Furthermore, the clinical benefit of an intervention (e.g., CE, net benefit) is an essential prerequisite for PT application. However, because of the lack of evidence for the correlation between the influence of a PT on the clinical outcome [78], it is difficult to prove the benefit. No test can perfectly predict whether a patient will respond positively to a particular treatment. Various factors influence the therapeutic outcome. Generally, ADRs often occur immediately after treatment [79]. Thus, the outcomes (e.g., cost per avoided ADR) can be quickly and easily observed [61], especially in oncological studies. Moreover, the effects also depend on monitoring ADR quality.

Some practical challenges are connected with the routine use of PT. The partly missing reimbursement [27, 80], the lack of clinical guidelines [81], and the processing time associated with treatment delays [82] preclude their widespread application. Furthermore, the use of PT essentially depends on its acceptance by physicians [83]. The restrained use of PT is the result of the missing clinical validation for the clinical application as well of the missing practical and standardized guidelines [84]. There are also ethical concerns regarding the use of PT. Patients were excluded from target therapies as a result of the test results. The insufficient sensitivity and specificity of PTs may lead to a wrong stratification and therefore to the lack of an effective treatment.
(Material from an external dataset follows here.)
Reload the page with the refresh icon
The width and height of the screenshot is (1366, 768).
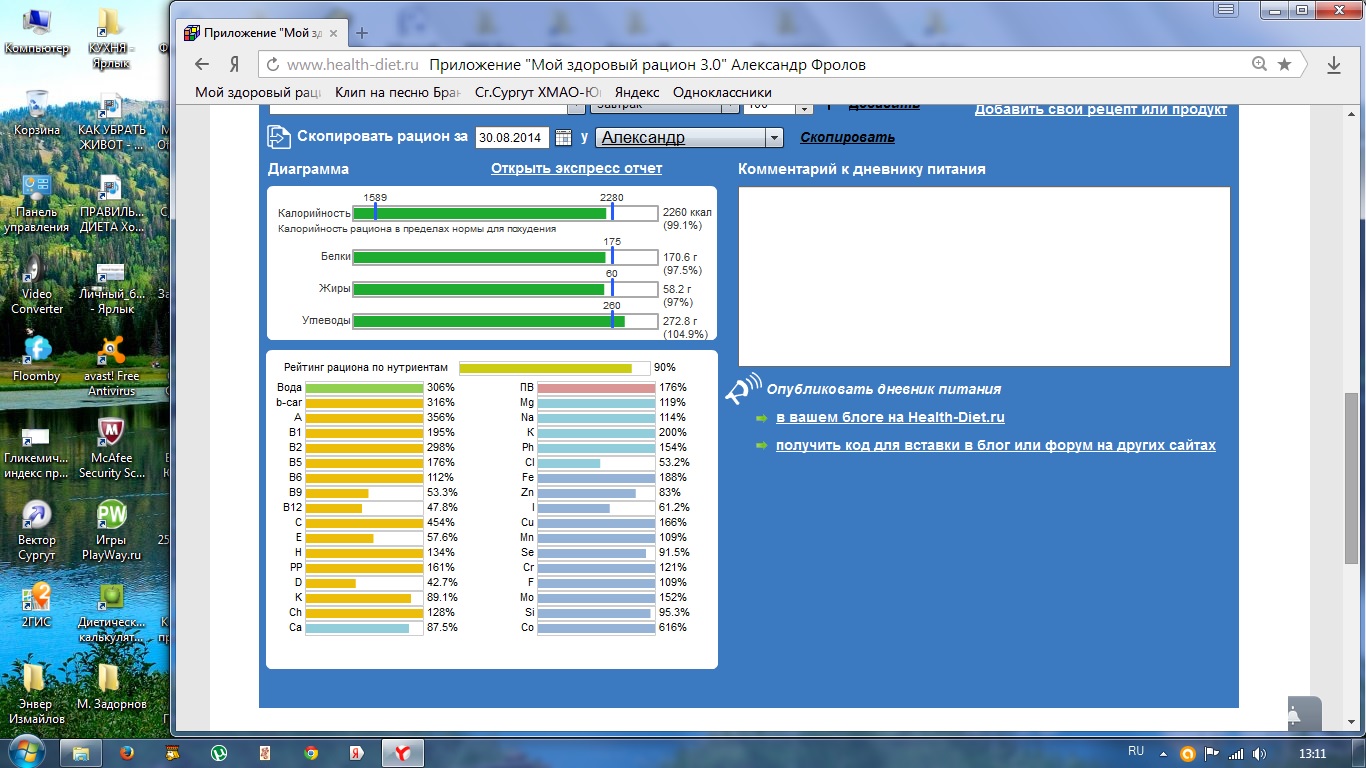click(x=271, y=64)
The costs of the tests and which savings could be achieved through the use of predictive tests must be known. If there are higher savings, it is economically sensible to conduct a PT. In modelling the CE of PT, important factors such as the sensitivity and specificity of these tests, degree of gene penetrance, association between genotype and clinical outcome, genotype prevalence in the population, likelihood for ADR, and survival according to the genotype and the treatment strategy should be considered.

The quality assessment through the QHES may be subjective and may represent a major limitation of this study. The assessment of study aspects is easy to determine. In contrast, aspects which aim to evaluate the adequacy are characterized by variances. Therefore, two researchers performed the assessment independently to minimize this subjectivity of the QHES instrument.

National and international standards for the assessment of PT should be defined and implemented to improve the quality of the study. Uncertainties may be decreased by more accurate estimations of effectiveness and costs [85]. Furthermore, an independent financing system (e.g., public financing) could enhance the credibility of the results. Such studies are focusing not solely on effectiveness but also on efficiency.

Conclusion

The application of personalized therapies is partly associated with high economic costs. This review has demonstrated that, in the majority of the studies included here, test-guided personalized therapies are more cost-effective than non-test-guided personalized therapies. Hence, a prior test before drug administration seems to be useful for therapeutic decisions, dosing according to the different genotypes or gene activity, and/or reducing adverse drug reactions. However, the results of the studies are mainly influenced, e.g., by sensitivity and specificity of the test procedures, prevalence of biomarkers, and the perspective of the study. Generally, analyses of the CE are an essential part of the reimbursement recommendations. However, to guarantee a comparability of CE of stratified drug therapies, national and international standards for evaluations studies should be defined.